Saved entries -
╭──

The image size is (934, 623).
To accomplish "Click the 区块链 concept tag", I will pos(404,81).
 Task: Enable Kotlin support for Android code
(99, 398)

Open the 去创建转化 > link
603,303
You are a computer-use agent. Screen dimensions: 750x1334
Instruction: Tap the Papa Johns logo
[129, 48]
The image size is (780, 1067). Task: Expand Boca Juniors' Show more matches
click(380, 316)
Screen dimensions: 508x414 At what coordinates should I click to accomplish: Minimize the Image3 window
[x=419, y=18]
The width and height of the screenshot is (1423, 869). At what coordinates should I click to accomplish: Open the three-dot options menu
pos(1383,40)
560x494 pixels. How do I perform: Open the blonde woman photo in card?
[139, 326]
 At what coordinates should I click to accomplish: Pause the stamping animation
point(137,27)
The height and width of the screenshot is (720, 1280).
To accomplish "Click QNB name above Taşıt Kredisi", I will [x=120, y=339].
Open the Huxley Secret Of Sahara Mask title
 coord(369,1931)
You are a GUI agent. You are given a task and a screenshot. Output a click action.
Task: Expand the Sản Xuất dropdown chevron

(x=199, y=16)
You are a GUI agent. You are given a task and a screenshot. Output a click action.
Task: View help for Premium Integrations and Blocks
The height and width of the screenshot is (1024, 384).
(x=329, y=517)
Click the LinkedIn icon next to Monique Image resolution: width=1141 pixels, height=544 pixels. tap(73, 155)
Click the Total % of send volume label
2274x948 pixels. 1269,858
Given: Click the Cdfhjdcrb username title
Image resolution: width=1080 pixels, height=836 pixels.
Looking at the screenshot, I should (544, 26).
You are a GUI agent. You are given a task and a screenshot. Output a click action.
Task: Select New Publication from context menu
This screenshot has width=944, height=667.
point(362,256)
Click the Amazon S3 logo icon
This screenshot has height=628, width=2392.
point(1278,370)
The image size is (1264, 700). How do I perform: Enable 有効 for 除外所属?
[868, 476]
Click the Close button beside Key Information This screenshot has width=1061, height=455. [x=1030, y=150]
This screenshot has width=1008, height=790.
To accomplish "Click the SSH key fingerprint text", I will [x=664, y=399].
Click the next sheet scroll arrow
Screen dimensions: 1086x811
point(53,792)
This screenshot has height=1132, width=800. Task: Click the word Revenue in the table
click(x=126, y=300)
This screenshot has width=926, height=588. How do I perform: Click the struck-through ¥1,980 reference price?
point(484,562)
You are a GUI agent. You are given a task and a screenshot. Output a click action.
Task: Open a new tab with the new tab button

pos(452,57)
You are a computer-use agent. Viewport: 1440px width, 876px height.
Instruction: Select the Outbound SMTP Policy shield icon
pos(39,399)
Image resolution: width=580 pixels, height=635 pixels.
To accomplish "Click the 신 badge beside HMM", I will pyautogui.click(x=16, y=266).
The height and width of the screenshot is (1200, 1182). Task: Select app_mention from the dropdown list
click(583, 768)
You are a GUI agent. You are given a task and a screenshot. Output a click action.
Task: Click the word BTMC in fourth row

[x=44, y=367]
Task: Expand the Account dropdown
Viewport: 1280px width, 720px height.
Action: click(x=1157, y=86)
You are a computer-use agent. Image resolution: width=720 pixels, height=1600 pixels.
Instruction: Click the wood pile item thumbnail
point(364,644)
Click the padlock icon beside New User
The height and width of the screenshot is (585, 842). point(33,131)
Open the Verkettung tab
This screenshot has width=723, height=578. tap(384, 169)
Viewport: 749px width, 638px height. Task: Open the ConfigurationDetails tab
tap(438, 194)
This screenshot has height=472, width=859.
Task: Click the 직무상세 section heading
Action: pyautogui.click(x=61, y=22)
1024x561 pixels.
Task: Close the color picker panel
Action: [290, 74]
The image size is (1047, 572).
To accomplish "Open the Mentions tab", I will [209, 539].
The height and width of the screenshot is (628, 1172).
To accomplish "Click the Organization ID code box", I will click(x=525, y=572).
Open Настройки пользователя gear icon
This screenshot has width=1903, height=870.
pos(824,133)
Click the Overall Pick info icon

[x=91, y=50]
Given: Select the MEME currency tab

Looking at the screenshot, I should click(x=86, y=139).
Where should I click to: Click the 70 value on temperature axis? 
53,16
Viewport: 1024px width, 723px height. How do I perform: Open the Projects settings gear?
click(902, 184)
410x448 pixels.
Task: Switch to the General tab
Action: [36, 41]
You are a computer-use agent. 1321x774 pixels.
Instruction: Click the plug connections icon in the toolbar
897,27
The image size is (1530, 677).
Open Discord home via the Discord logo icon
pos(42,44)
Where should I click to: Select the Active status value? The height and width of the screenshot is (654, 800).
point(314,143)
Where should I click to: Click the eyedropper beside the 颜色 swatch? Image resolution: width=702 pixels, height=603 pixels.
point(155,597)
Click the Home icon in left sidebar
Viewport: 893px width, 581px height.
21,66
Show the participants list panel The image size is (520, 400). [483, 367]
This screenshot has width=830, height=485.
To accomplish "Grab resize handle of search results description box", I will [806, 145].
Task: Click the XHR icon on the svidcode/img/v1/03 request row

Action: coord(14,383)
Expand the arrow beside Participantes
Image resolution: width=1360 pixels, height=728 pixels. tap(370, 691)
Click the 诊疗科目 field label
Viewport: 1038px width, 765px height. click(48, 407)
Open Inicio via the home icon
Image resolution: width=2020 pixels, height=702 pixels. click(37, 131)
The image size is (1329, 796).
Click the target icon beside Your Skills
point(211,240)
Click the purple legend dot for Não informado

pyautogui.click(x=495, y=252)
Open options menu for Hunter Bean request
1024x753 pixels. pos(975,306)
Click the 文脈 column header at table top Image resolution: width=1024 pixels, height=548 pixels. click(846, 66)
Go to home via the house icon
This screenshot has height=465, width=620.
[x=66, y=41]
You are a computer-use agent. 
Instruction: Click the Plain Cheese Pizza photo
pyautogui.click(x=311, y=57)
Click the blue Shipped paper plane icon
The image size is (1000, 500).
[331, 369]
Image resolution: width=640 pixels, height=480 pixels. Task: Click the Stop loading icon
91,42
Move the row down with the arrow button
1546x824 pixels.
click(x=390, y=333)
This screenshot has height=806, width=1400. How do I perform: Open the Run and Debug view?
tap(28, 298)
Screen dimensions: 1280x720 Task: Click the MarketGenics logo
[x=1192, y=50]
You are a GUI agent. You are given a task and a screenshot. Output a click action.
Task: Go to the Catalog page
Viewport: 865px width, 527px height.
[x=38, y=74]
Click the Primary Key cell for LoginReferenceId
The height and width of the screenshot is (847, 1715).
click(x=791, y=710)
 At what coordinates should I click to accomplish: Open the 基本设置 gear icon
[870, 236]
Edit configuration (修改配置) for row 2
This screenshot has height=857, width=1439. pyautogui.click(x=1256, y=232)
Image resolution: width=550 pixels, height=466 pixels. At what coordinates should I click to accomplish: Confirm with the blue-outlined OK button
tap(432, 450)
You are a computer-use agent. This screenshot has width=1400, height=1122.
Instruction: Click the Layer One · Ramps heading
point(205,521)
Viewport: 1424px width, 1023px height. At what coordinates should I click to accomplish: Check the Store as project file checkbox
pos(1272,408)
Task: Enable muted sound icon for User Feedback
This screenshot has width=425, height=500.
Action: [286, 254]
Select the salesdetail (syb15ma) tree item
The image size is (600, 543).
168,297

╰──

Lines containing the string "next" are the ones to copy from the entries above.

Task response -
Click the LinkedIn icon next to Monique Image resolution: width=1141 pixels, height=544 pixels. tap(73, 155)
Click the next sheet scroll arrow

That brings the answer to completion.